▸ Page extract
^^^^

Last month, after the Madras High Court handed to Yuvaraj, prime accused in the murder of Dalit youth Gokulraj, several online ‘fan pages’ dedicated to him expressed disappointment with the verdict.
Yuvaraj, who is from the dominant Gounder caste, was convicted on June 2 for abducting and murdering Gokulraj in 2015 on the suspicion that he was in love with Swathi, a woman from Yuvaraj’s community. Gokulraj was beheaded and his body was found on a railway track in Namakkal.
When the high court upheld the session court’s verdict, Yuvaraj’s supporters said the judiciary had “failed the Gounder community”.
Esakki Muthu, the BJP’s social media in-charge in Tiruchendur, took it a step further and tweeted, “If 100 Gukulrajs are rejoicing that one Yuvaraj has been arrested, thousands of Yuvarajs are outside.”
Muthu was arrested and released on conditional bail. The party state vice-president Narayan Thirupathi told TNM that the BJP cannot take responsibility for an individual’s post.
“These tweets and statements are from the individual’s name. The party will never encourage or accept such statements,” he said. “In this social media era, it is difficult to keep track of what someone is saying. The concerned district leaders will take action on them if they have done something wrong.”
But Muthu’s tweet is just one of many other posts on social media warning that the government may have convicted one Yuvaraj, but many more like him will rise.
Pages valourising Yuvaraj cropped up after his party – the Dheeran Chinnamalai Gounder Peravai – began fanning casteist flames in the Kongu belt of Tamil Nadu. The pages initially amplified his opinions but, over time, produced a volume of posts, stories and videos that encouraged others to emulate the acts of a man convicted of murder.
For example, a story posted by an Instagram page, kongu_samugam, on June 2 hailed Yuvaraj for wanting the “social fabric to remain intact in a time when money and power were valued”. The story also said, “We will always follow your path.”
The page has over 6,000 followers. It contains several posts praising Yuvaraj and calling the courts “biased against him because of his caste”.

^^^^

▸ Entries for locating text and elements

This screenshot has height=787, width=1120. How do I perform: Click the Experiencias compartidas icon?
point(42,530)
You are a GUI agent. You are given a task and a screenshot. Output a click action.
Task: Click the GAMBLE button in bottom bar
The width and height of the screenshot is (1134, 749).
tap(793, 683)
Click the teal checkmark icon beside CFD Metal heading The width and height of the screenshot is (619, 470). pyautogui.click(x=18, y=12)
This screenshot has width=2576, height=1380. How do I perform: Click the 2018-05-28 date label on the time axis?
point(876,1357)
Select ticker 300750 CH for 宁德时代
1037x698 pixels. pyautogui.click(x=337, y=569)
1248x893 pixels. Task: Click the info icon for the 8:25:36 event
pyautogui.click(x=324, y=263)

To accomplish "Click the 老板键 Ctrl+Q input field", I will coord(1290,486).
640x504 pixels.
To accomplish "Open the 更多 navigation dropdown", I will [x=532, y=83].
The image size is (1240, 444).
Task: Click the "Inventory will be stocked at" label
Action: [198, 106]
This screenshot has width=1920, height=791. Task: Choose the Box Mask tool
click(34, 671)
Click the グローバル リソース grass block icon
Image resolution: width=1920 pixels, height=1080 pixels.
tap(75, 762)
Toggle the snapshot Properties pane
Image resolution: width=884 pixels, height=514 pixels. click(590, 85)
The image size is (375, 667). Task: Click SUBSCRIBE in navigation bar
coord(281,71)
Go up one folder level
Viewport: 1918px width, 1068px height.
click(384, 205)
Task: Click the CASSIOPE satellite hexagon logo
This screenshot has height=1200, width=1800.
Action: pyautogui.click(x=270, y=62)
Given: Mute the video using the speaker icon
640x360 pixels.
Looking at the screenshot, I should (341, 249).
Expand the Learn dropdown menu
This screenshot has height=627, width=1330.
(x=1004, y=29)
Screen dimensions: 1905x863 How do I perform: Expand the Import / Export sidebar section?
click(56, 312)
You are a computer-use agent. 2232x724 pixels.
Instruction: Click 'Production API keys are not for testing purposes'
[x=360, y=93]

^^^^

▸ Tasks and exercises
[1] According to the caste-murder news extract, where was Gokulraj's body found?
[2] Edit the caste-murder news extract: give the passage starting with "But Muthu’s tweet" and going on through "convicted of murder.", with "glorifying" put in place of "valourising".
[3] Translate this sentence from the caste-murder news extract into Spanish: "The page has over 6,000 followers."

▸ Solved problems
[1] On a railway track in Namakkal.

[2]
But Muthu’s tweet is just one of many other posts on social media warning that the government may have convicted one Yuvaraj, but many more like him will rise.
Pages glorifying Yuvaraj cropped up after his party – the Dheeran Chinnamalai Gounder Peravai – began fanning casteist flames in the Kongu belt of Tamil Nadu. The pages initially amplified his opinions but, over time, produced a volume of posts, stories and videos that encouraged others to emulate the acts of a man convicted of murder.

[3] La página tiene más de 6.000 seguidores.